Accumulation of ribosome-free L5 and L11 upon ActD treatment is due to their mutual protection from proteasomal degradation. (A) A549 cells were transfected with the indicated siRNAs for 48 h and then treated with ActD for 5 h. Nonribosomal fractions were immunoblotted with the indicated antibodies. (B) H1299 cells expressing YFP-L11 (green) were transfected with L5 siRNA for 24 h and then transfected with HA-Ub for 24 h. Cells were then treated as indicated for 6 h, stained with anti-HA antibody (red), and analyzed by CLSM. (Scale bar, 5 μm.)

Fig. 5.

Newly synthesized L5 and L11 colocalize with Mdm2, p53, and PML in the nucleolus upon ribosomal stress. (A) H1299 cells expressing YFP-L11 were treated with ActD for 5 h in the presence or absence of CHX and then photobleached using a 488-nm laser. Time-lapse laser scanning microscopy was used to monitor the recovery of the nucleolar fluorescence signal. (Scale bar, 5 μm.) (B) A549 cells were transfected with siRNAs against L5, L11, p53, or PML for 48 h and then left untreated or treated with ActD for 5 h. Purified nucleoli were immunoblotted with the indicated antibodies. (C) Nucleolar extracts (NoE) from untreated or ActD-treated (5 h) A549 cells were immunoprecipitated with antibodies against Mdm2, L5, or L11. These immunoprecipitates and total cell lysate (TCL) from ActD-treated A549 cells were immunoblotted with the indicated antibodies. (D) (Left) Under normal conditions, newly synthesized RPs of 40S (RPS) and 60S (RPL) ribosomal subunits are imported into the nucleolus. (Middle) Upon impairment of ribosomal biogenesis, the majority of RPL and RPS are synthesized, but they are degraded by nuclear 20S proteasomes. In contrast, L5 and L11 are not degraded, and they accumulate in the nonribosomal fraction, where they bind Mdm2. L5 and L11 colocalize with Mdm2, p53, and PML in the nucleolus after impairment of ribosomal biogenesis, where full p53 activation probably takes place.

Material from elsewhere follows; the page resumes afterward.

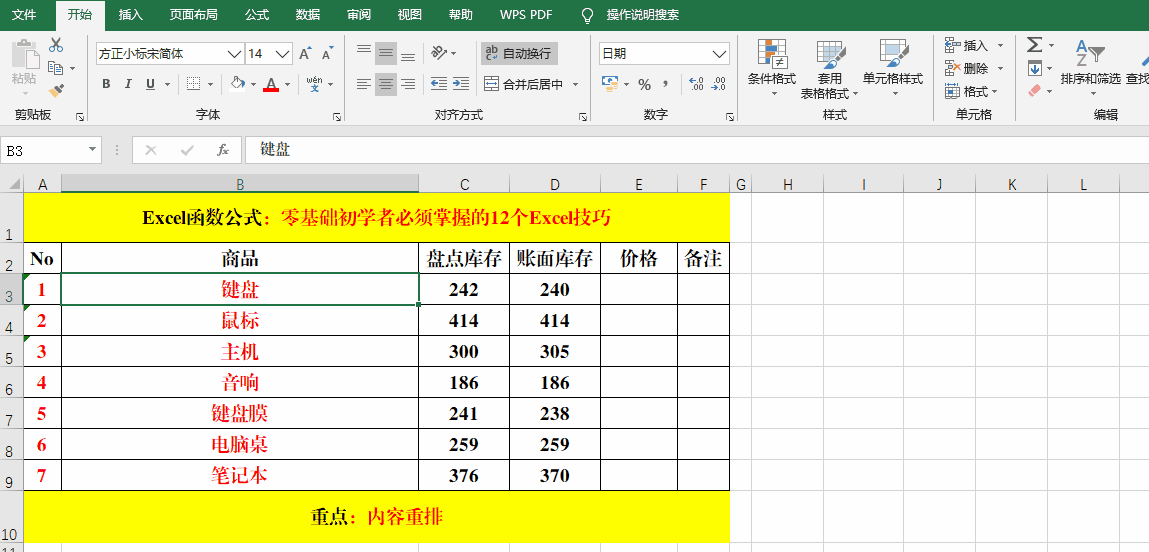Toggle bold formatting
Screen dimensions: 1149x552
106,84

Less efficient import of newly synthesized L5 and L11 into the nucleolus upon inhibition of ribosomal biogenesis may also contribute to their accumulation in the nonribosomal fraction (indicated by dashed red arrow). (Right) In the absence of L5, ribosome-free L11 is degraded by proteasomes upon ribosomal biogenesis stress, suggesting that L5 and L11 protect each other from degradation and explaining their mutual requirement in p53 activation.